Na área da astronomia, integram a União Astronómica Internacional (UAI) – o maior organismo mundial de astrónomos – apenas 16,6% mulheres, face a 83,4% de homens, de acordo com a revista Nature, e a diferença acentua-se nos países desenvolvidos.

Para assinalar a efeméride que, segundo a ONU, visa “promover o acesso pleno e igualitário e a participação na ciência para mulheres e meninas”, o PÚBLICO recorda as histórias de cinco mulheres – muitas outras haveria para destacar tanto em Portugal como no resto do mundo –​ que quebraram com as barreiras sociais que foram enfrentando para se tornarem algumas das mais importantes cientistas da história na área da astronomia e do espaço.

Cecilia Payne-Gaposchkin: a mulher que “leu” o Sol

Nascida em 1900 no Reino Unido, completou o ciclo de estudos universitários em Cambridge, sem que lhe concedessem um certificado oficial, já que, em 1920, as mulheres em Inglaterra não podiam obtê-lo, nem mesmo ingressar em planos de estudo avançados. Foi por esse motivo que Cecilia Payne-Gaposchkin (1900-1979) se mudou para os Estados Unidos, onde integrou o Observatório de Harvard que estudava o Sol e outras estrelas.

O trabalho implicava o uso de um espectroscópio aliado aos telescópios. O resultado era um arco-íris que fazia a decomposição da luz das estrelas, originando um espectro intercalado por linhas pretas de absorção, que permitiam descobrir a composição estrelar. Foi ao analisar essas bandas, que correspondiam a diferentes estados de ionização do Sol – provocada pelas altas temperaturas do astro – que chegou a uma polémica conclusão: as estrelas não têm a mesma composição da Terra.

Durante o seu doutoramento na Universidade Radcliffe – a Univerdade de Harvard não aceitava mulheres nesse ciclo de estudos descobriu que o Sol é composto por hidrogénio e hélio.
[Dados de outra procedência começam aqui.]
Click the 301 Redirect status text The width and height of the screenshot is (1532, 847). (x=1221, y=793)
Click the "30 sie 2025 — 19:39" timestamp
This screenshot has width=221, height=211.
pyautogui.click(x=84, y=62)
Segundo o livro As Cientistas –​ 52 Mulheres Intrépidas que Mudaram o Mundo, de Rachel Ignotofsky (editado em Portugal pela Bertrand em 2018), a teoria exposta pela cientista era de tal forma controversa que a própria não estava segura dela, tendo acrescentado à tese “uma nota a dizer que provavelmente estava errada”. Recebeu também críticas pungentes de astrónomos, como Henry Russel, que julgou a descoberta impossível”.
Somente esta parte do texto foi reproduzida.